Another freezing night but we were up relatively early to get ourselves and Bertha ready for today’s Coddiwompling adventure!
After a quick stop at the local IGA for milk and fruit, we headed back into Alice Springs and turned West on Larapinta Drive. We passed John Flynn’s Grave and Simpsons Gap that we had visited previously in the hire car, and from then on we were in new territory.
The scenery here, through the West MacDonald Ranges, with the different rock formations is truly amazing.
First stop for the day was at Standley Chasm. The aboriginal name for this place is Angkerle Atwatye and it is described as a truly unique outback experience. The chasm has been gouged through tough sandstone rock by floods that, over untold millions of years, have surged through a narrow tributary of the Finke River system. The result is a deep cleft in the West MacDonald Ranges.
There are some spectacular walks into the chasm but although the sun was out is was still very cold so we decided to forgo exercise for a coffee at the Café. We did tramp through the Chasm last time we were here.
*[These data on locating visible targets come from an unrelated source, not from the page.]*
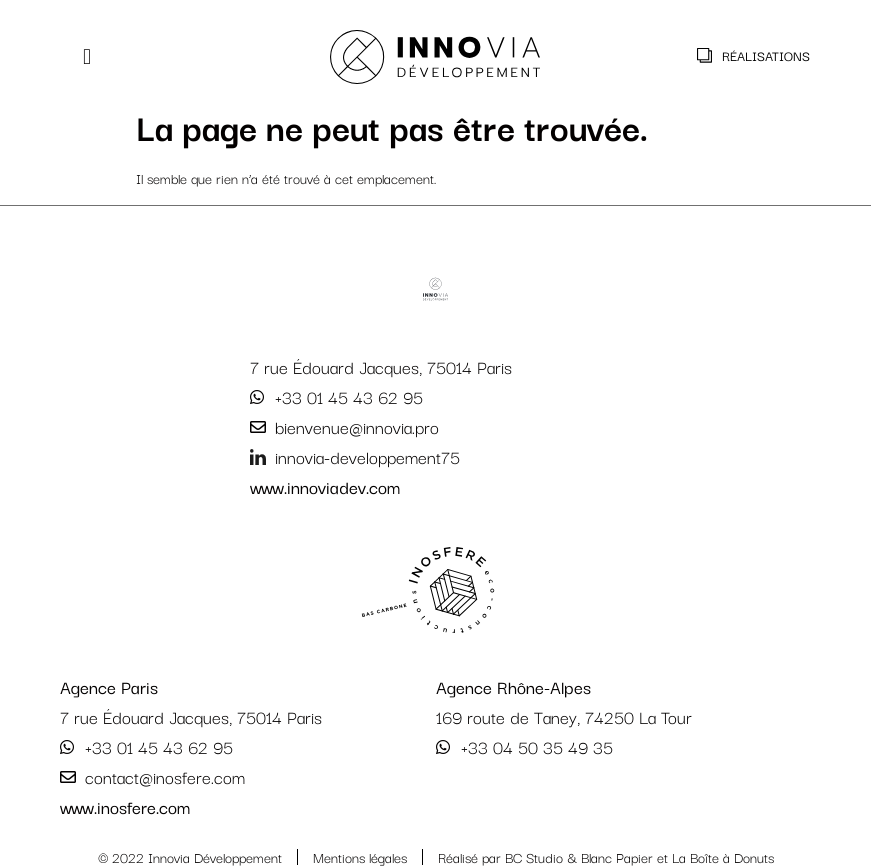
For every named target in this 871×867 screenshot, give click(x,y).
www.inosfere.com (125, 806)
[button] (87, 57)
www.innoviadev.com (325, 486)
The cafe is a big and welcoming place, with chooks running everywhere. Unfortunately all the spots near the fire were taken before we got there, but we definitely enjoyed our coffee. There are a number of powered and unpowered camping sites here but it would be definitely first in first served.
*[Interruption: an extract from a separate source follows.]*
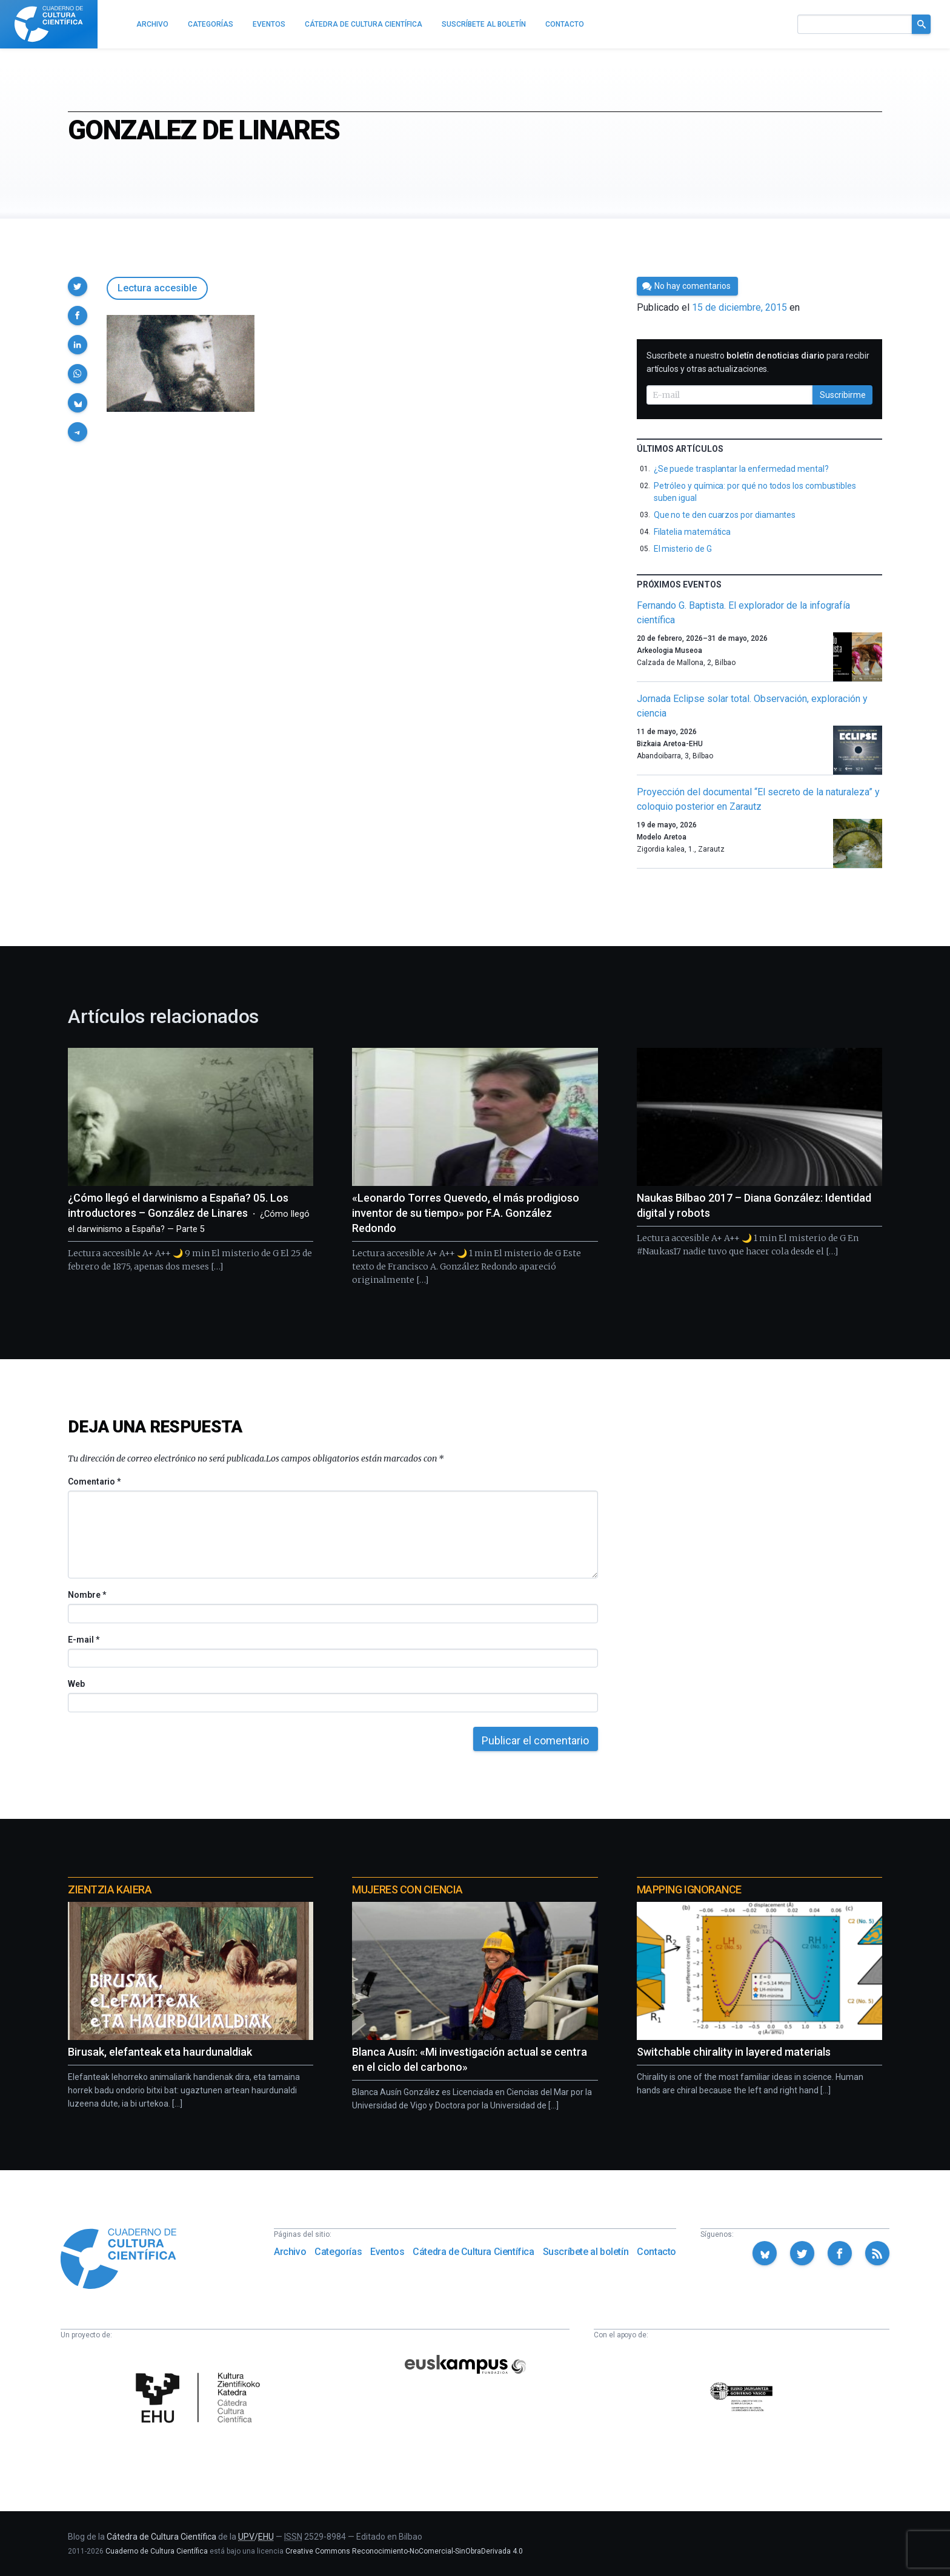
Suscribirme (843, 395)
Back on Larapinta Drive we came to a turn-off which forced us to make a decision whether to continue to Hermannsburg or turn off towards Glen Helen. We chose Glen Helen as we visited Hermannsburg last time we were here. According to our map there were several more places to stop and explore on Namatjira Drive on the way to Glen Helen, with not so many options if we were to go to Hermannsburg.
The first turn-off we came to was to Owen Springs but as we slowed and got ready to turn off we could see that it was a dirt road, so we chose to stay on the black-top rather than risk any damage to Bertha. The next road, to Ellery Creek, was also unmade and looked even more like a 4WD road, so we continued along Namatjira Drive.
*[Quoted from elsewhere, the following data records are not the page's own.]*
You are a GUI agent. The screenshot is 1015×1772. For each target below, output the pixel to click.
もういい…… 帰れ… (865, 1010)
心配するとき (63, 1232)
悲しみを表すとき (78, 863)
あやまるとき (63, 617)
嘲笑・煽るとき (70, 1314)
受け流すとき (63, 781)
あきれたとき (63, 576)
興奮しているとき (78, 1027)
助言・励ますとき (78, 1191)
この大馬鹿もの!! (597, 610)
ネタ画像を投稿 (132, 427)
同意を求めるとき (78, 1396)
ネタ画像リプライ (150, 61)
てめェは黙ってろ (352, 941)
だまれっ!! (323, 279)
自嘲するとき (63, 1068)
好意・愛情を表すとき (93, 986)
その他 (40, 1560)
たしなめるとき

Serpentine Gorge sounded interesting, but again it was a dirt road, and Serpentine Chasm was signposted as being suitable for 4 wheel drives only. All in all we were a bit disappointed!
The next turn-off was to the Ochre Pits, and this was OK – it was a proper made road. By now though our sense of adventure was somewhat diminished so we continued on, noting that we might come back this way and turn off then.
Ormiston Gorge was the next turn-off and it is a good made road and we definitely want to go there. We were so close to Glen Helen though that we decided to get to Glen Helen and book in for the night. We could decide later what exploring we really felt up to.
Two things immediately struck us on arriving at Glen Helen Homestead Lodge (sometimes known as Glen Helen Resort): the amazing views right in front of us, and the flies! This place describes itself as ‘an oasis in the desert’ but it probably isn’t our idea of a resort. There are a number of different accommodation options available, including rooms in the historic homestead. The Namatjira Restaurant is pretty up-market and has won a wide range of awards. There are tours available here, including helicopter flights, and there is a swimming pool.
We parked Bertha facing the views. There is only a limited number of sites here and as a result they are on the small side. We connected to power, but the water is very salty and undrinkable so we didn’t connect and relied on our water tank.
Once set-up we wandered down to the Homestead. There is a reception area here with a gift shop and licensed café. It looked very welcoming on the terrace outside overlooking Glen Helen Gorge and the ancient Finke River, so we stayed and had a delicious lunch washed down with a cool beverage, outside, in the sun.
The experience was overwhelming – we really felt as though we were as one with nature! After lunch we just sat there taking in the views before heading off on a walk along the river bed to the swimming hole at the gorge. The views walking along the river were amazing. It was also interesting to see river debris left in trees over 2 metres above where we were walking, so there must have been floods or heavy rains not too long ago. Given the width of the river banks, that would be a huge volume of water!
At the gorge itself, the water is incredibly clear, and cold. We could see plenty of small fish swimming around. We could also see an orange life-saving ring which seemed a little out of place on first sight, but perfectly logical when we thought about it – this is a place for swimming after-all.
From the gorge we wandered back along the river bed to the café where we enjoyed a coffee on the terrace.
Finally it was time to head back to Bertha for a rest before taking off again to enjoy some scenes at sunset before settling in for the evening. No mobile phone, no internet and no TV, so we will catch up with some reading and an early night.
We’ll explore Ormiston Gorge tomorrow!